The collision sport on trial

Head On Collision

The New York Review of Books has an interesting piece by David Maraniss:

I grew up in Wisconsin during the 1960s, when Lombardi’s Packers were winning five championships in nine seasons, and later wrote a biography of him, which might explain why, although baseball is my preferred game, the Packers are my favorite team in any sport. The seasonal progression from radiant fall Sundays to frostbite playoff games in the darkening winter and the superstitions that come with watching the Packers are part of my emotional life, bringing joy and anguish, and if that is pathetic, it is a condition I share with millions of National Football League fans. But my attachment to football has been loosened by an increasing sense of guilt about whether I am complicit in supporting an unacceptably debilitating and duplicitous enterprise. America’s superpower game has never been more popular, yet evidence against it is amassing on many fronts, none more troubling than what science now says about the long-term ramifications of those collisions. I’ve wondered whether I could resolve the conflict between my attraction to the game and concern about what it does. On a larger scale, I’ve wondered whether football could repair itself and be made safer.

In a search for answers, I studied a diverse collection of books, articles, transcripts, and films about football. They included three books that considered the physical, sociological, and financial aspects of the sport to support their theses—Steve Almond’s manifesto Against Football, Gregg Easterbrook’s response, The Game’s Not Over: In Defense of Football, and Gilbert Gaul’s Billion-Dollar Ball, a deeply reported look into the corporatization of the college game and how it can take precedence over academic concerns.

The rest dealt mostly with the neurological effects that football collisions can have on the brain. Two were films: the well-publicized Concussion, a Hollywood movie starring Will Smith as the Pittsburgh pathologist who discovered a neurodegenerative disease in the brain tissue of deceased football players that came to be known as CTE(chronic traumatic encephalopathy), and the not-yet-released documentary Requiem for a Running Back, about Rebecca Carpenter’s quest to understand her troubled father, Lew Carpenter, who played in the NFL with Lombardi’s Packers fifty-five years ago and suffered from CTE. I also read transcripts of television interviews on the topic of football brain trauma conducted by Charlie Rose and PBS’s Frontline; and the essential writings of Steve Fainaru and his brother, Mark Fainaru-Wada, especially League of Denial, a book that documented two decades of obfuscation and deceit by the NFL in dealing with brain injuries.

You already know how I feel. I’ll be surprised if NFL football exists in another 15 years, and good riddance.

3 thoughts on “The collision sport on trial

  1. I understand that the life of most Roman gladiators was also short and sweet and full of pain.
    Thankfully society rid itself of that “sport” as well.
    Why do we still permit bullfighting in some parts of the world?

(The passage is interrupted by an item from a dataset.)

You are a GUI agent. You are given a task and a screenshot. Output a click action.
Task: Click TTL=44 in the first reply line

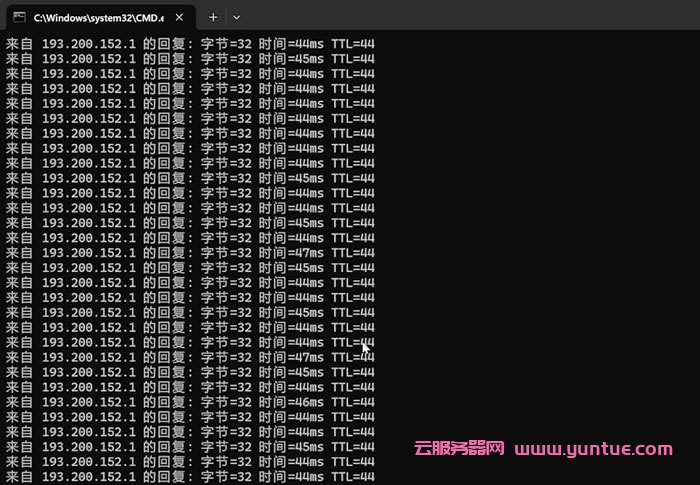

  2. “I’ll be surprised if NFL football exists in another 15 years, and good riddance.”

    What about college ball?
    Will there be any organized football left at all? High-school kids also get brain damage from playing football.
    And then there’s hockey and boxing.

    It’s an uphill climb. There’s an awful lot of money (and, in the case of college and HS competition, tradition) at stake in the case of football.

    I wonder if the Gerry Ford jokes were actually true.